◆ Directions ◆
Set down every entry exactly as it was written.

◆ Data in this exercise ◆
-.-.-

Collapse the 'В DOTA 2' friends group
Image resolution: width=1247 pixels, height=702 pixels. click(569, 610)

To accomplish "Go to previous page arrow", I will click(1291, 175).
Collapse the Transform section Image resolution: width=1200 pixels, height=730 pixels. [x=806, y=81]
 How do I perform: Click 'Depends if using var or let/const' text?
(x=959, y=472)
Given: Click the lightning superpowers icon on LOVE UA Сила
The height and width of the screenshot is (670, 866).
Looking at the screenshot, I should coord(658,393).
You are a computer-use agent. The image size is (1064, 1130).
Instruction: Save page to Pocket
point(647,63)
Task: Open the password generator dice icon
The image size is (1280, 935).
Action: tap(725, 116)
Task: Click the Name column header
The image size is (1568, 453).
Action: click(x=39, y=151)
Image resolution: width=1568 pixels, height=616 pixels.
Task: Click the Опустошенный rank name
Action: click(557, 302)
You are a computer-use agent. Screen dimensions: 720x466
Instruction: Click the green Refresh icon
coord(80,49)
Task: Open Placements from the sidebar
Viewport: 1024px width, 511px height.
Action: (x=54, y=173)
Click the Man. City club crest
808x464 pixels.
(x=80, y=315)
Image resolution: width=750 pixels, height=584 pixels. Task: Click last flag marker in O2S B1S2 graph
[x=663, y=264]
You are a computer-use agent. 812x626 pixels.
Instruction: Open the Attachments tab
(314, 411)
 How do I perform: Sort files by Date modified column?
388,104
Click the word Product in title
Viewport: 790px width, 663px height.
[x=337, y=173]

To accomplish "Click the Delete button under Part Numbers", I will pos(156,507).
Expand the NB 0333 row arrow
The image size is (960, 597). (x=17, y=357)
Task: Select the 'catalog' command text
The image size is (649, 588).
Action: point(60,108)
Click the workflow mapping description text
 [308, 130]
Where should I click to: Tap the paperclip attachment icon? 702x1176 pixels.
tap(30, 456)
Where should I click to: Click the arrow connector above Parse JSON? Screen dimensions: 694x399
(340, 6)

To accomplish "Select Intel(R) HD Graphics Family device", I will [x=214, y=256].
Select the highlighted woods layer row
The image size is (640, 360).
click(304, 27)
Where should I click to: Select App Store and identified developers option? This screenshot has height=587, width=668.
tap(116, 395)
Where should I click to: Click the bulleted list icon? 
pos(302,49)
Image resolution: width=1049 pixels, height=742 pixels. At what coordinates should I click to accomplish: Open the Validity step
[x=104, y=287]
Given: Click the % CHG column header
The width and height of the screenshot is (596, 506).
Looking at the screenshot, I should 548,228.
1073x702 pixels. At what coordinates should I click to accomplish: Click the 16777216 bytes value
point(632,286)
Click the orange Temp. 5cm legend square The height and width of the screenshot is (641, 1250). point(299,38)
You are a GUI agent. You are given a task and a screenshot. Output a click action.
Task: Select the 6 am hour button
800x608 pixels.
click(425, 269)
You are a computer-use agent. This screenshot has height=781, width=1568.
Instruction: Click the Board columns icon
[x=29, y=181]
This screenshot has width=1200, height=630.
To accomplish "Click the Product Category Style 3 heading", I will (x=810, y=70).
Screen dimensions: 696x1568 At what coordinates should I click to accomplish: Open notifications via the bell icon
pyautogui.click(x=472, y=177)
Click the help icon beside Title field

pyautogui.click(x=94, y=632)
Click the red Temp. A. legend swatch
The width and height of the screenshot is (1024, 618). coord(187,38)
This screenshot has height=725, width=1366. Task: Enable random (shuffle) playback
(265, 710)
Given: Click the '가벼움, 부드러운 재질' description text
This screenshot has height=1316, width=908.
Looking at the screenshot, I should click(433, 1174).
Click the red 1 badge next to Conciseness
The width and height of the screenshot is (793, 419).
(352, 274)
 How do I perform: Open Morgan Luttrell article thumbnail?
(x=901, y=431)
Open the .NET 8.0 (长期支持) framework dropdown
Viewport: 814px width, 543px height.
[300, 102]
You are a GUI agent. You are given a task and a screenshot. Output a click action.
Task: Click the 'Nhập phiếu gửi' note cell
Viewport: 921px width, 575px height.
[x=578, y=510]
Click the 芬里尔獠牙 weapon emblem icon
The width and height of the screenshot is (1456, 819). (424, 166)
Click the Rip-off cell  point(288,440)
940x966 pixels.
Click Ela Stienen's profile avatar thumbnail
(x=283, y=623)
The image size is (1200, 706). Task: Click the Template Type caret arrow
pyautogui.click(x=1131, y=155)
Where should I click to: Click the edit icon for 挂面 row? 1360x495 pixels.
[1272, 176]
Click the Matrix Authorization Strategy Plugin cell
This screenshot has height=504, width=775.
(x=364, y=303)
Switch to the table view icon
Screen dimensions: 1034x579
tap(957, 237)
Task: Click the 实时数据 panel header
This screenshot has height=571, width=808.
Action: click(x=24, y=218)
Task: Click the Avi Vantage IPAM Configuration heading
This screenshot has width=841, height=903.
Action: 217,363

-.-.-

◆ Written solution ◆
Collapse the 'В DOTA 2' friends group
Image resolution: width=1247 pixels, height=702 pixels. click(569, 610)

To accomplish "Go to previous page arrow", I will click(1291, 175).
Collapse the Transform section Image resolution: width=1200 pixels, height=730 pixels. [x=806, y=81]
 How do I perform: Click 'Depends if using var or let/const' text?
(x=959, y=472)
Given: Click the lightning superpowers icon on LOVE UA Сила
The height and width of the screenshot is (670, 866).
Looking at the screenshot, I should coord(658,393).
You are a computer-use agent. The image size is (1064, 1130).
Instruction: Save page to Pocket
point(647,63)
Task: Open the password generator dice icon
The image size is (1280, 935).
Action: tap(725, 116)
Task: Click the Name column header
The image size is (1568, 453).
Action: click(x=39, y=151)
Image resolution: width=1568 pixels, height=616 pixels.
Task: Click the Опустошенный rank name
Action: click(557, 302)
You are a computer-use agent. Screen dimensions: 720x466
Instruction: Click the green Refresh icon
coord(80,49)
Task: Open Placements from the sidebar
Viewport: 1024px width, 511px height.
Action: (x=54, y=173)
Click the Man. City club crest
808x464 pixels.
(x=80, y=315)
Image resolution: width=750 pixels, height=584 pixels. Task: Click last flag marker in O2S B1S2 graph
[x=663, y=264]
You are a computer-use agent. 812x626 pixels.
Instruction: Open the Attachments tab
(314, 411)
 How do I perform: Sort files by Date modified column?
388,104
Click the word Product in title
Viewport: 790px width, 663px height.
[x=337, y=173]

To accomplish "Click the Delete button under Part Numbers", I will pos(156,507).
Expand the NB 0333 row arrow
The image size is (960, 597). (x=17, y=357)
Task: Select the 'catalog' command text
The image size is (649, 588).
Action: point(60,108)
Click the workflow mapping description text
 [308, 130]
Where should I click to: Tap the paperclip attachment icon? 702x1176 pixels.
tap(30, 456)
Where should I click to: Click the arrow connector above Parse JSON? Screen dimensions: 694x399
(340, 6)

To accomplish "Select Intel(R) HD Graphics Family device", I will [x=214, y=256].
Select the highlighted woods layer row
The image size is (640, 360).
click(304, 27)
Where should I click to: Select App Store and identified developers option? This screenshot has height=587, width=668.
tap(116, 395)
Where should I click to: Click the bulleted list icon? 
pos(302,49)
Image resolution: width=1049 pixels, height=742 pixels. At what coordinates should I click to accomplish: Open the Validity step
[x=104, y=287]
Given: Click the % CHG column header
The width and height of the screenshot is (596, 506).
Looking at the screenshot, I should 548,228.
1073x702 pixels. At what coordinates should I click to accomplish: Click the 16777216 bytes value
point(632,286)
Click the orange Temp. 5cm legend square The height and width of the screenshot is (641, 1250). point(299,38)
You are a GUI agent. You are given a task and a screenshot. Output a click action.
Task: Select the 6 am hour button
800x608 pixels.
click(425, 269)
You are a computer-use agent. This screenshot has height=781, width=1568.
Instruction: Click the Board columns icon
[x=29, y=181]
This screenshot has width=1200, height=630.
To accomplish "Click the Product Category Style 3 heading", I will (x=810, y=70).
Screen dimensions: 696x1568 At what coordinates should I click to accomplish: Open notifications via the bell icon
pyautogui.click(x=472, y=177)
Click the help icon beside Title field

pyautogui.click(x=94, y=632)
Click the red Temp. A. legend swatch
The width and height of the screenshot is (1024, 618). coord(187,38)
This screenshot has height=725, width=1366. Task: Enable random (shuffle) playback
(265, 710)
Given: Click the '가벼움, 부드러운 재질' description text
This screenshot has height=1316, width=908.
Looking at the screenshot, I should click(433, 1174).
Click the red 1 badge next to Conciseness
The width and height of the screenshot is (793, 419).
(352, 274)
 How do I perform: Open Morgan Luttrell article thumbnail?
(x=901, y=431)
Open the .NET 8.0 (长期支持) framework dropdown
Viewport: 814px width, 543px height.
[300, 102]
You are a GUI agent. You are given a task and a screenshot. Output a click action.
Task: Click the 'Nhập phiếu gửi' note cell
Viewport: 921px width, 575px height.
[x=578, y=510]
Click the 芬里尔獠牙 weapon emblem icon
The width and height of the screenshot is (1456, 819). (424, 166)
Click the Rip-off cell  point(288,440)
940x966 pixels.
Click Ela Stienen's profile avatar thumbnail
(x=283, y=623)
The image size is (1200, 706). Task: Click the Template Type caret arrow
pyautogui.click(x=1131, y=155)
Where should I click to: Click the edit icon for 挂面 row? 1360x495 pixels.
[1272, 176]
Click the Matrix Authorization Strategy Plugin cell
This screenshot has height=504, width=775.
(x=364, y=303)
Switch to the table view icon
Screen dimensions: 1034x579
tap(957, 237)
Task: Click the 实时数据 panel header
This screenshot has height=571, width=808.
Action: click(x=24, y=218)
Task: Click the Avi Vantage IPAM Configuration heading
This screenshot has width=841, height=903.
Action: 217,363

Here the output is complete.